Mizuho analyst Siti Panigrahi said it was no surprise that SaaS stocks have “languished” due to expected interest rate hikes, providing an ideal buying opportunity.

“We believe this underperformance makes promising SaaS stocks more attractive after the group’s valuation fell below its two-year moving average support level, a dynamic not seen since March 2020 after the initial shock from COVID- 19 “, said Panigrahi.

Top choices at Mizuho include Palo Alto Networks, Atlassian Corp. TEAM,
-3.20%,
Intuit, Twilio and Autodesk Inc. ADSK,
-0.68%

Not so fast, “meager” earnings are a problem

UBS analyst Karl Keirstead, however, takes a more cautious view of the industry, given what he called a “third quarter lean beating pattern” in earnings reports, and therefore downgraded Salesforce and Adobe to keep their notes.

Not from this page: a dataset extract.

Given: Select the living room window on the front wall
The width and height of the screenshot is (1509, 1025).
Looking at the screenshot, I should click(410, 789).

Keirstead said he spoke to more than 25 IT executives at large companies about their spending outlook for 2022 and came away with concerns that “front office spending growth may moderate in 2022.”

While Keirstead said much of the selling could be linked to inflation and the prospect of higher interest rates, “we’re much more interested in risk than a slower pace of corporate spending. companies – the main fundamental risk – could at least partly explain the lack of focus on results across the software industry over the past few months and that this risk continues to weigh on the industry in 4Q21 and potentially for at least several additional quarters.

Based on his interviews with IT officials, Keirstead said beneficiaries in 2022 appeared to include companies such as Microsoft, Amazon.com Inc’s AMZN,
-0.43%
AWS Public Cloud Service, MongoDB Inc. MDB,
-0.01%,
and Snowflake Inc. NEIGE,
+ 0.87%

Of the stocks covered in this report, Microsoft, Intuit, and Palo Alto Networks have all gained more than 40% in the past 12 months, while stocks from Twilio, Veeva, CrowdStrike, SailPoint and Autodesk have lagged behind. 15% or more.